---------- Information supplied ----------

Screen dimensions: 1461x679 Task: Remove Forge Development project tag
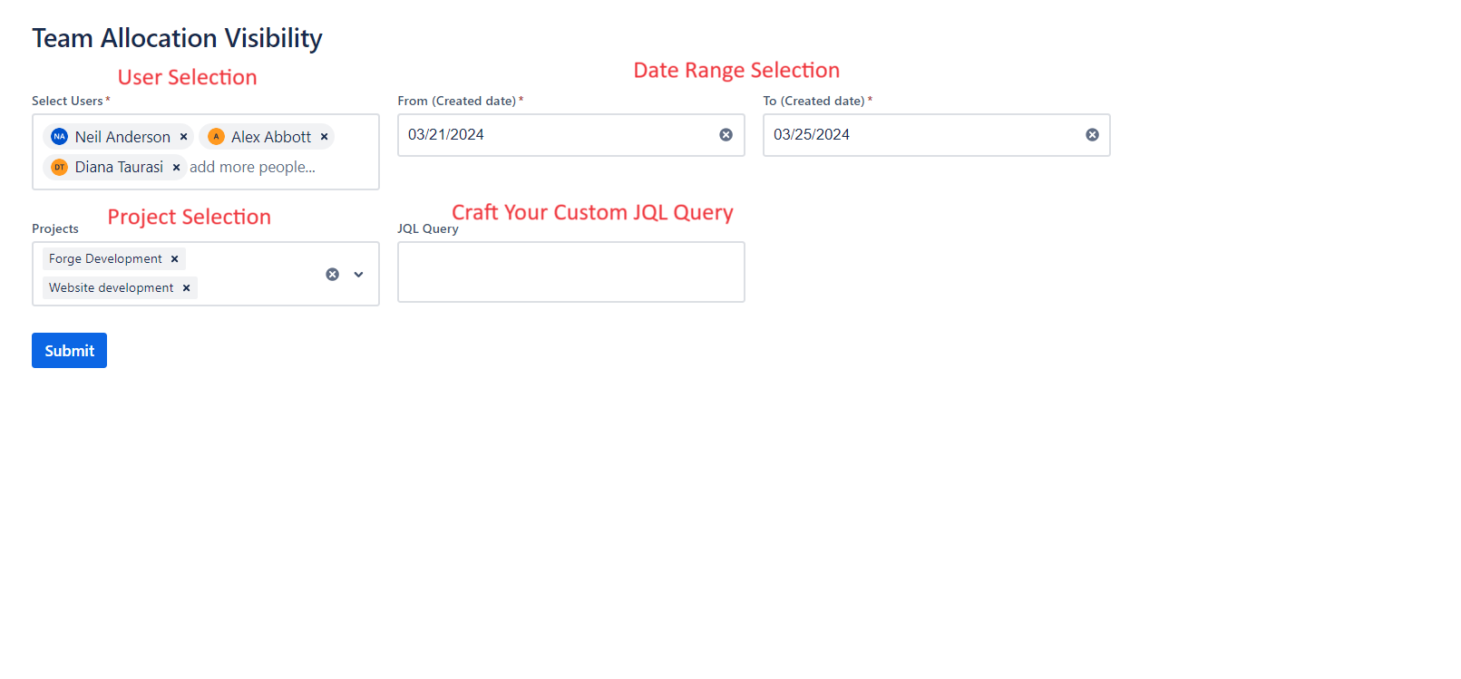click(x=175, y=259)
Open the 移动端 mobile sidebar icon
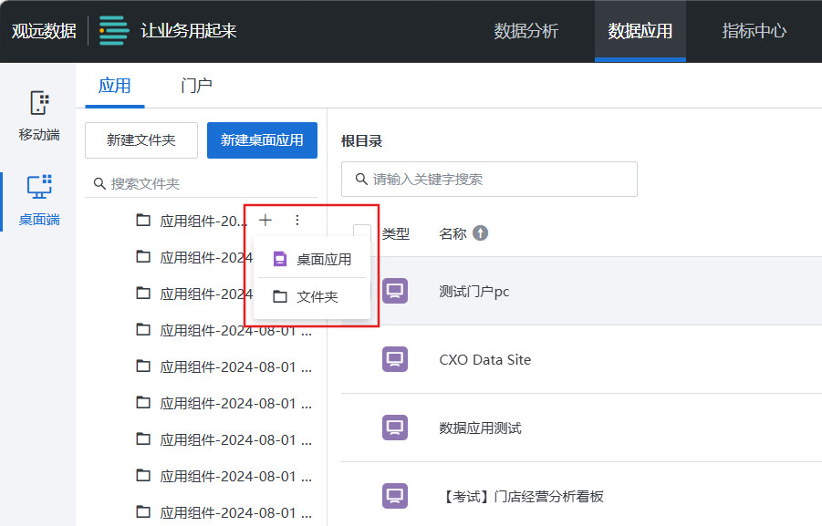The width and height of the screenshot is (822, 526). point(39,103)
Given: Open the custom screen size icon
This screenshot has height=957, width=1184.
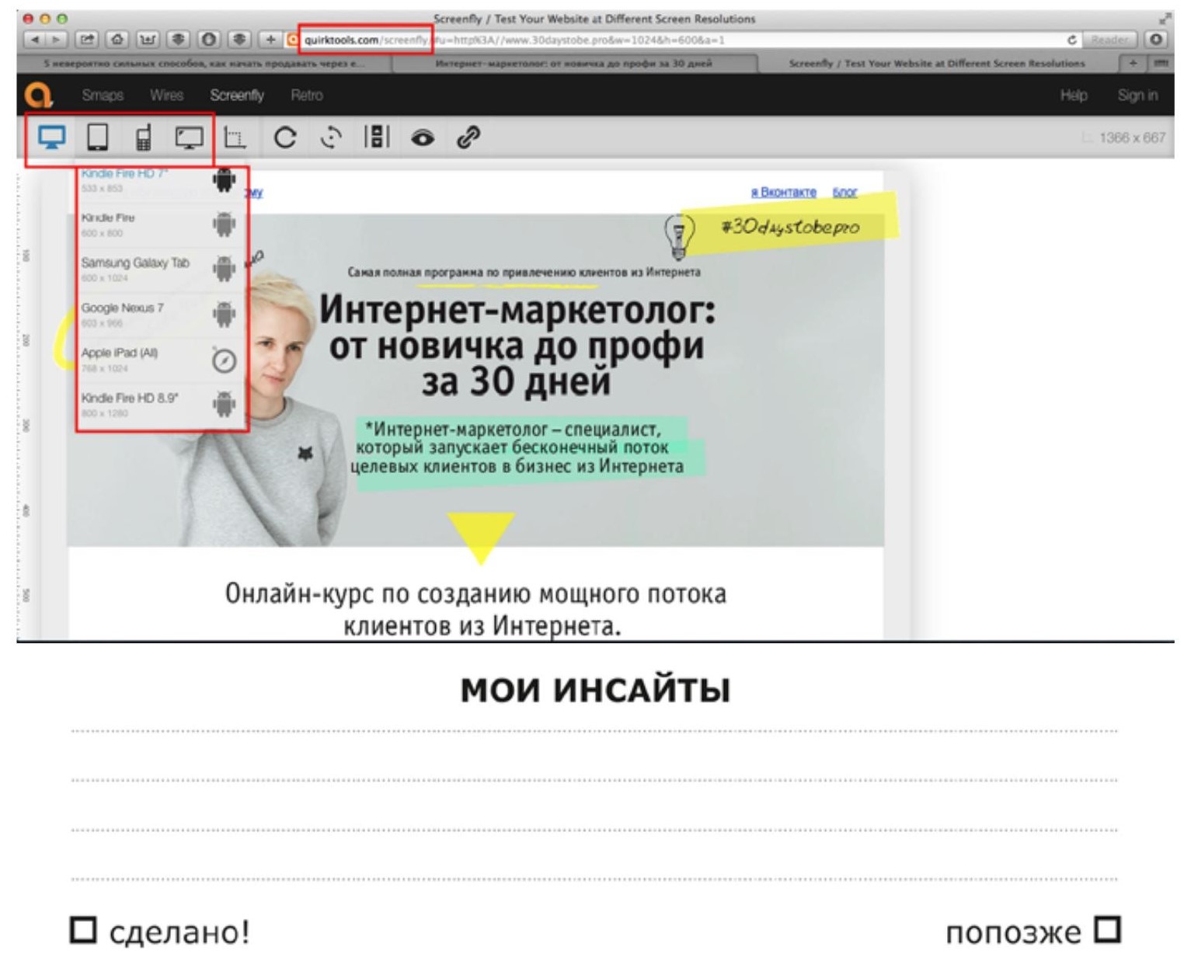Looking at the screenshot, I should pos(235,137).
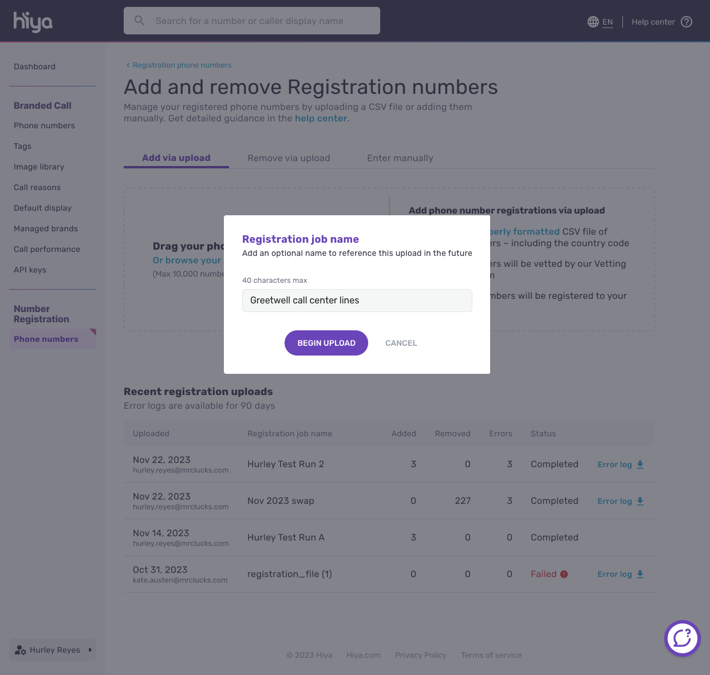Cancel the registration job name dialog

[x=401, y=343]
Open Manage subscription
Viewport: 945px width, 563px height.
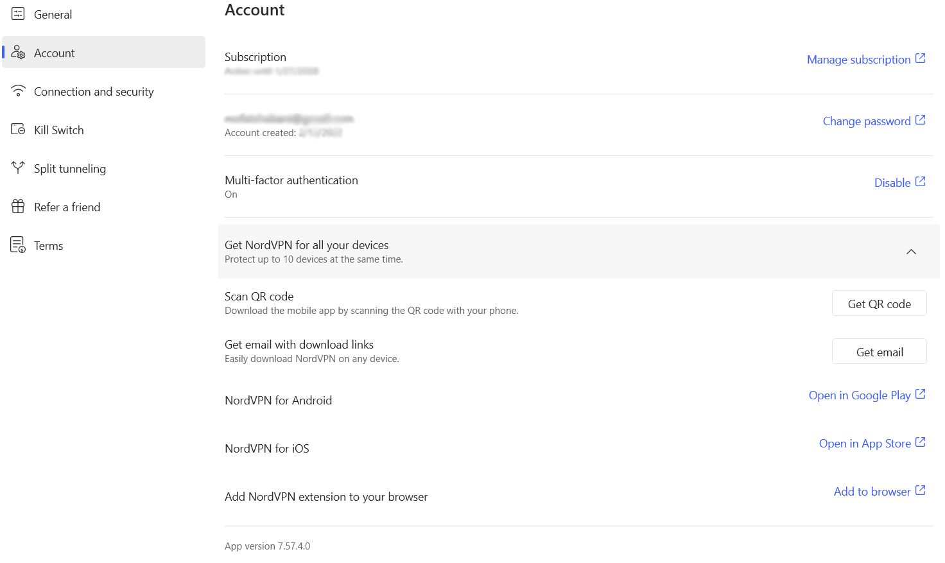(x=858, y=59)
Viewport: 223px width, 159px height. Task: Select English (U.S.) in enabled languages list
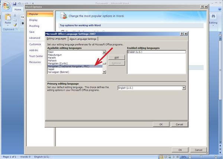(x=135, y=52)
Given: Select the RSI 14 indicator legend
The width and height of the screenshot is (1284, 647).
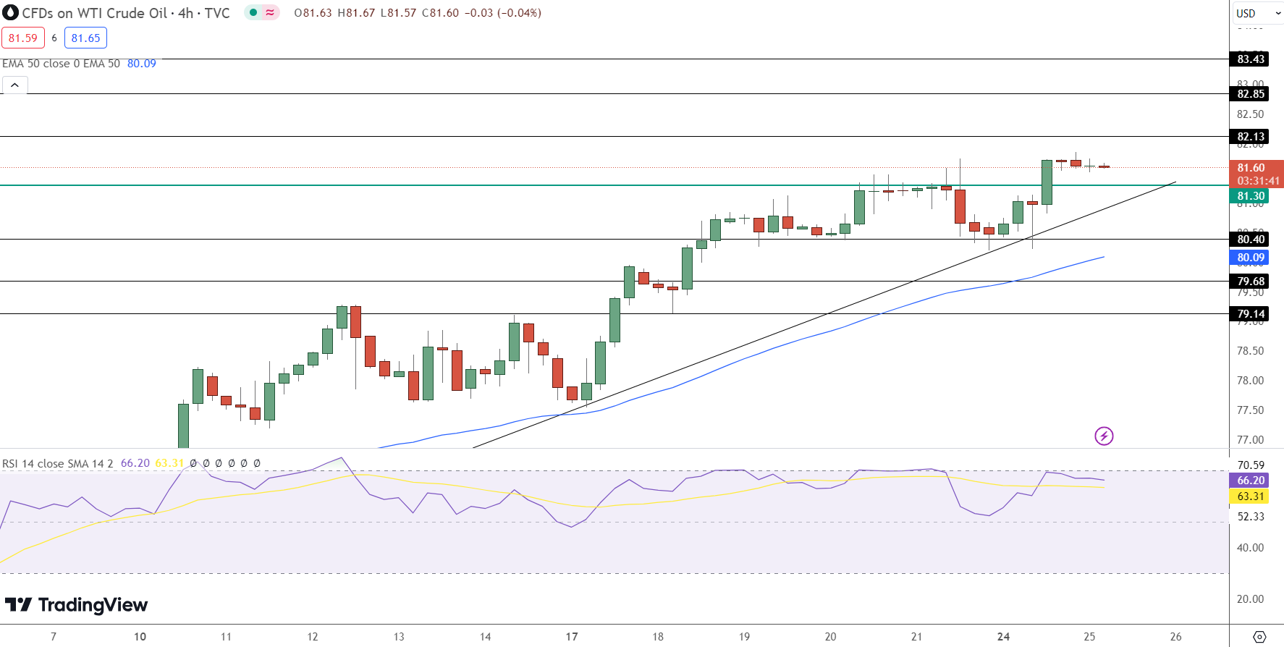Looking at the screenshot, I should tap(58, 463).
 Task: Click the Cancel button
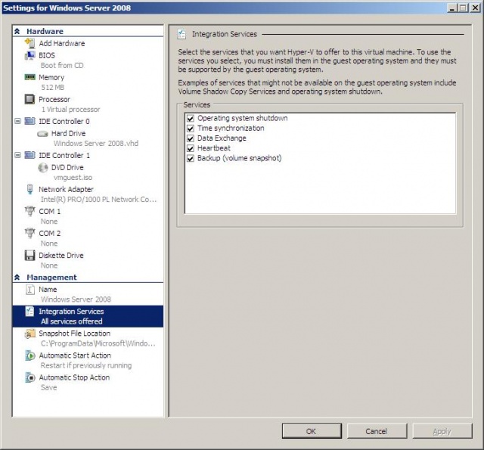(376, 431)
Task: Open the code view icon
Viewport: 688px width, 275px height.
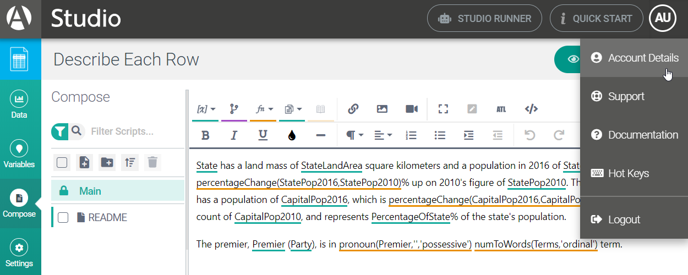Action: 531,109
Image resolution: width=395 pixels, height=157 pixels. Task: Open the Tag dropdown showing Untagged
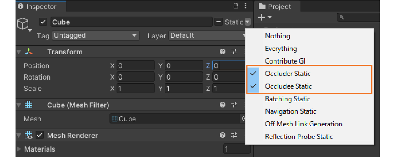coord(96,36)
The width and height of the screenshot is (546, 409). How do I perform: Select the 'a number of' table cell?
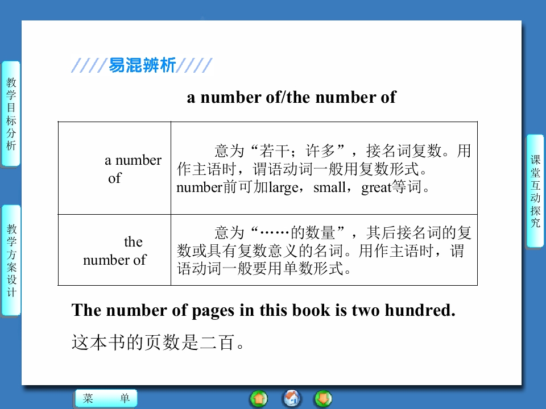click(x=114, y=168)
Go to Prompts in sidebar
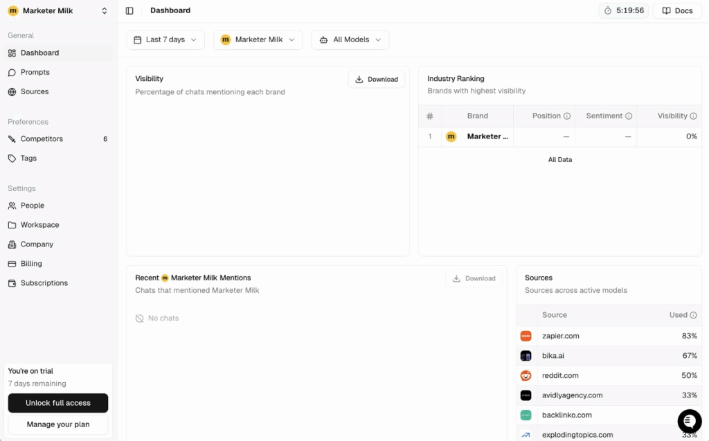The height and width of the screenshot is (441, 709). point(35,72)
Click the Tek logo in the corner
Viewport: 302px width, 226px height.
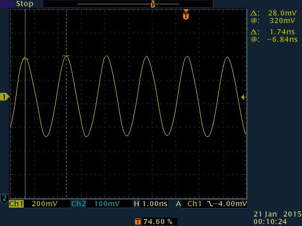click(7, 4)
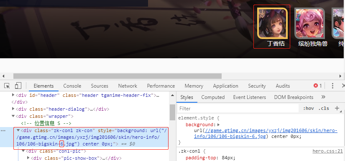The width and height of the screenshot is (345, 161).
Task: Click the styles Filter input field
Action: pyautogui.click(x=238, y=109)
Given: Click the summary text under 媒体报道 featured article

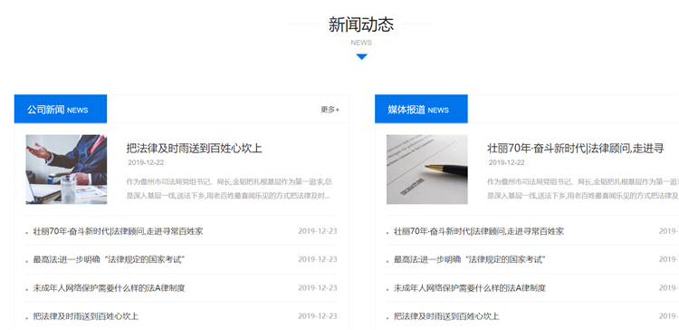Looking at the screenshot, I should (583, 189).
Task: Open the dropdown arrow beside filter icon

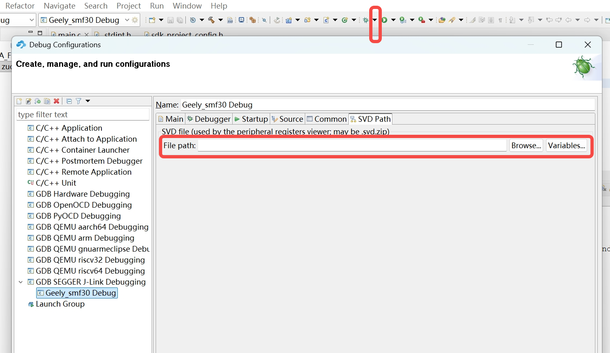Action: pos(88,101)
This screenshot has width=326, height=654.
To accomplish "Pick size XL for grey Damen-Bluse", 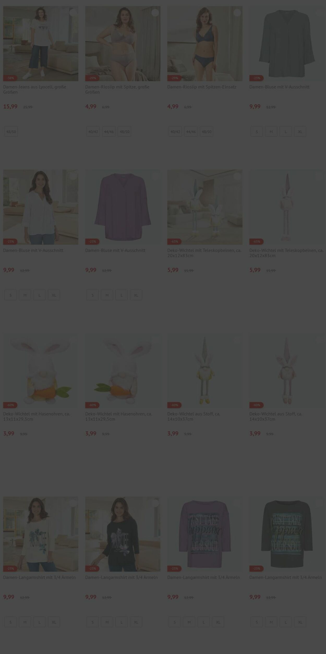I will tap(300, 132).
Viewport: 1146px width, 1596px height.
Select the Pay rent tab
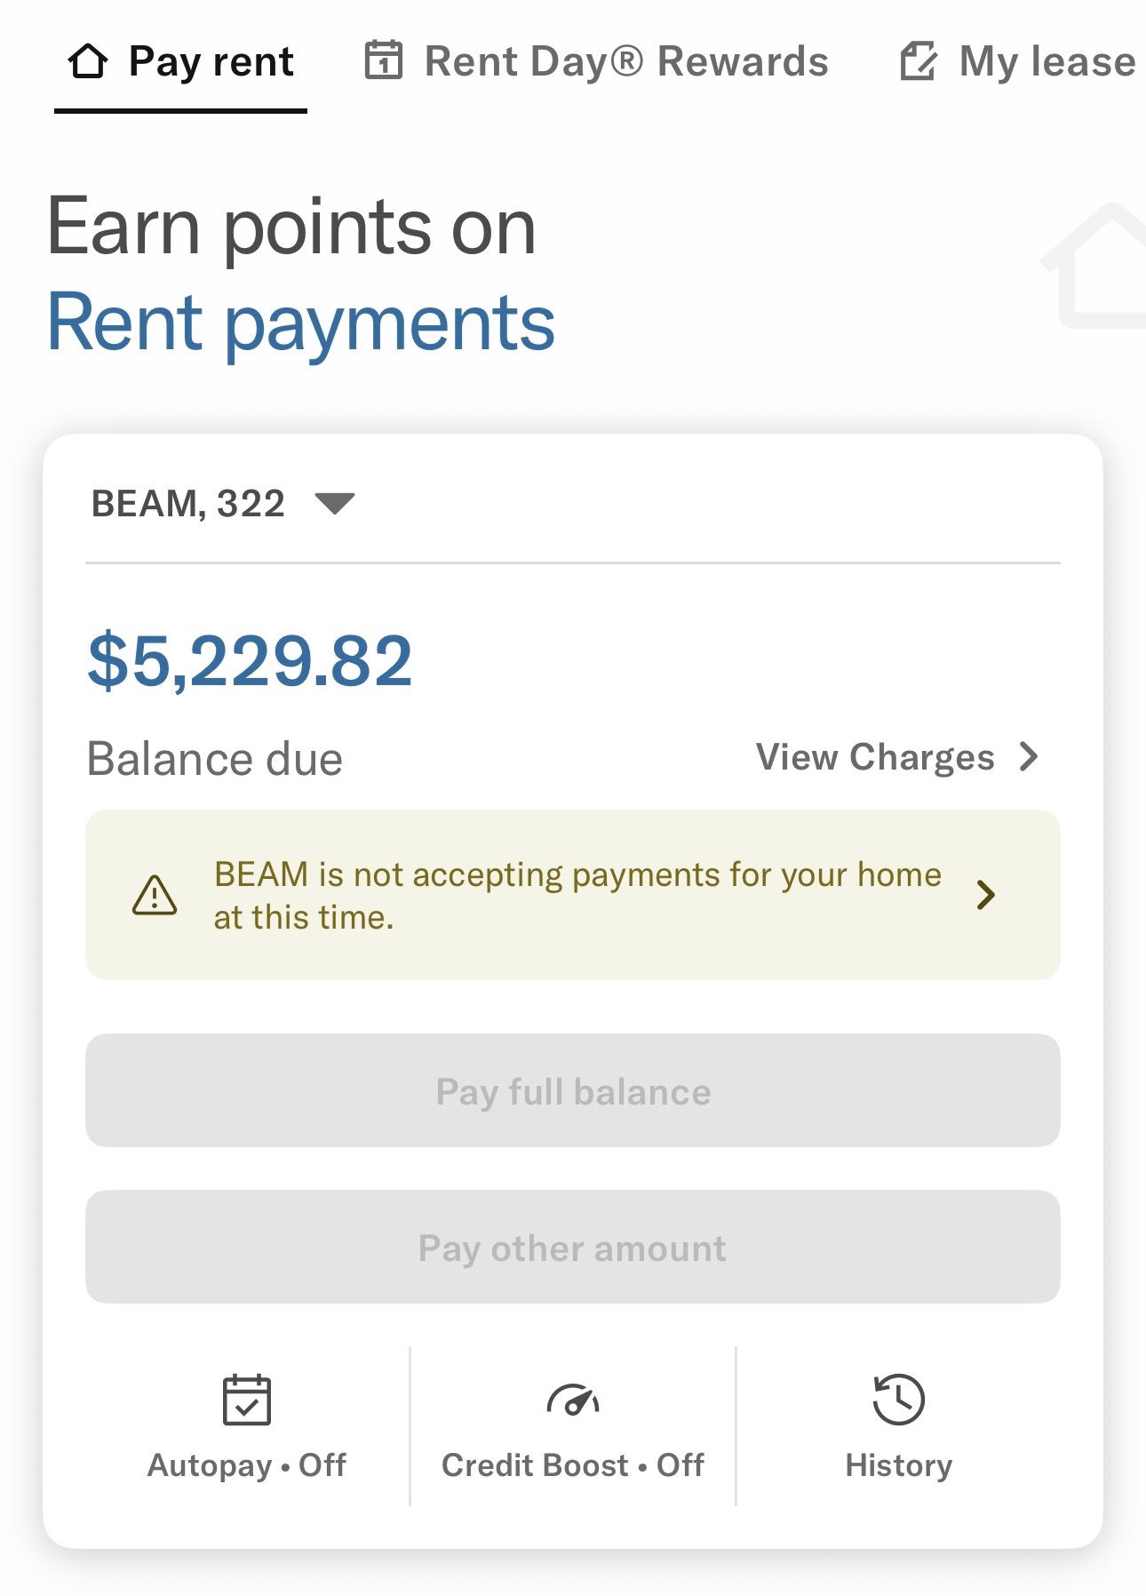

----------

*What is required*. What is needed is an exact copy of the lines above from the one with "Given: Open the custom screen size icon" to the one with "Given: Select the RSI 14 indicator legend", both ends kept, and nothing more; please leave the pictures out.

*Answer section*.
Given: Open the custom screen size icon
This screenshot has height=957, width=1184.
Looking at the screenshot, I should pos(235,137).
Cancel the registration job name dialog

[x=401, y=343]
Open Manage subscription
Viewport: 945px width, 563px height.
(x=858, y=59)
Viewport: 223px width, 159px height. Task: Select English (U.S.) in enabled languages list
(x=135, y=52)
Given: Select the RSI 14 indicator legend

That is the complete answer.